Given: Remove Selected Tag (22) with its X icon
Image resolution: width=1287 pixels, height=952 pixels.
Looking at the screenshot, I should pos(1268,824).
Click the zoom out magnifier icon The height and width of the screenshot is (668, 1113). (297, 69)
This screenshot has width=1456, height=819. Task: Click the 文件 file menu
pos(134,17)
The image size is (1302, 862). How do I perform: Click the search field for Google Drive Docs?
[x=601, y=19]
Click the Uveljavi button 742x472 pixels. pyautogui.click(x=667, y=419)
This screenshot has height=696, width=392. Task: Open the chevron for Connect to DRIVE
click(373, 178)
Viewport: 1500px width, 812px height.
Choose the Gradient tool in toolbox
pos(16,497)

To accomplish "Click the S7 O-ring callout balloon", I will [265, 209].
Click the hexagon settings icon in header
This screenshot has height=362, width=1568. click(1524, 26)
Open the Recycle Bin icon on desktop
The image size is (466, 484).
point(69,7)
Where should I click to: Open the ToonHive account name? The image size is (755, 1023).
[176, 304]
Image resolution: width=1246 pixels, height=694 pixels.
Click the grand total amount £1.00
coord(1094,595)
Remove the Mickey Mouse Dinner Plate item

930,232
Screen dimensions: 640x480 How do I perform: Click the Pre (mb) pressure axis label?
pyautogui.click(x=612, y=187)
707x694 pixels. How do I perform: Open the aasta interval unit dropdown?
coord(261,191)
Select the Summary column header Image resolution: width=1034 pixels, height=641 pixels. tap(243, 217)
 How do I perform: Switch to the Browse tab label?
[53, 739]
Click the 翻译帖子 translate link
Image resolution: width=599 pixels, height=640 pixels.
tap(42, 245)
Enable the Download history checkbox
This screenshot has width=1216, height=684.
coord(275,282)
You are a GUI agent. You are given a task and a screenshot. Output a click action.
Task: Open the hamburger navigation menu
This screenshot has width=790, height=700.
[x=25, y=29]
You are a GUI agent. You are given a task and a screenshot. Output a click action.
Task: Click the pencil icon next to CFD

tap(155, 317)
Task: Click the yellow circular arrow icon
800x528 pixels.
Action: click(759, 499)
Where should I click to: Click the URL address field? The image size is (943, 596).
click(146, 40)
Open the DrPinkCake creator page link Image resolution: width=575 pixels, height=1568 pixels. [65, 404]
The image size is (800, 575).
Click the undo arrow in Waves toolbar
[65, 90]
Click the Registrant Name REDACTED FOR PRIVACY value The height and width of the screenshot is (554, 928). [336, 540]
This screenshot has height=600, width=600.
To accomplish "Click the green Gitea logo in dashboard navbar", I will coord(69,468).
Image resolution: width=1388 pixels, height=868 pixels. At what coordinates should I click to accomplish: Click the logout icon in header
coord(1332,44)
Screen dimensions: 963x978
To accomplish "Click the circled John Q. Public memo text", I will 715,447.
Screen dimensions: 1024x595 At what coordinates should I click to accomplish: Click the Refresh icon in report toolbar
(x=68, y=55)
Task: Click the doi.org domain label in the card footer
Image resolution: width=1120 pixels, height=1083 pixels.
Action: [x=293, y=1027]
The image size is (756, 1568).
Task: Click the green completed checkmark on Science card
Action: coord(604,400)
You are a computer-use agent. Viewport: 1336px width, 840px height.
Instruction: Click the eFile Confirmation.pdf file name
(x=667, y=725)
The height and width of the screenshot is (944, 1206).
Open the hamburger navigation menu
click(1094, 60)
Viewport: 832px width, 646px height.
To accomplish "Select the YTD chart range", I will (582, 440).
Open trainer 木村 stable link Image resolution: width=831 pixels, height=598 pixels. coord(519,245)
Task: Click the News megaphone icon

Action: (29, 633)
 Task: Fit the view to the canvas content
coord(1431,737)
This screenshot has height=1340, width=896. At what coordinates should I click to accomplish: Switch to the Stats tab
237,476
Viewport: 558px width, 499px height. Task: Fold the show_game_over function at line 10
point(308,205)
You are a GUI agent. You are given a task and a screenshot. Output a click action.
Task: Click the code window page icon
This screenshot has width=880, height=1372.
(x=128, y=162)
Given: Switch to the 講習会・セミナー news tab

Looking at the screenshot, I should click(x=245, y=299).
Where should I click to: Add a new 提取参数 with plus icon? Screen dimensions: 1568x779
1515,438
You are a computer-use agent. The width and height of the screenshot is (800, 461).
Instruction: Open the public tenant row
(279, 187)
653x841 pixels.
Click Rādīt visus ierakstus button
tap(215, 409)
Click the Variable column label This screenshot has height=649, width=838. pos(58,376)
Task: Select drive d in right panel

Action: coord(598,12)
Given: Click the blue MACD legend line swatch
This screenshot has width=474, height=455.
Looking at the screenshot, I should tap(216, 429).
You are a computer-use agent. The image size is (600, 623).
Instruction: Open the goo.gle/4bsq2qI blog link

- - - -

> _How to complete this task_:
Starting at the first line of the data above, please restate word for word every line up to and including the one that holds "Viewport: 1500px width, 812px height.", and add nothing else.

> _Exercise result_:
Given: Remove Selected Tag (22) with its X icon
Image resolution: width=1287 pixels, height=952 pixels.
Looking at the screenshot, I should pos(1268,824).
Click the zoom out magnifier icon The height and width of the screenshot is (668, 1113). (297, 69)
This screenshot has width=1456, height=819. Task: Click the 文件 file menu
pos(134,17)
The image size is (1302, 862). How do I perform: Click the search field for Google Drive Docs?
[x=601, y=19]
Click the Uveljavi button 742x472 pixels. pyautogui.click(x=667, y=419)
This screenshot has height=696, width=392. Task: Open the chevron for Connect to DRIVE
click(373, 178)
Viewport: 1500px width, 812px height.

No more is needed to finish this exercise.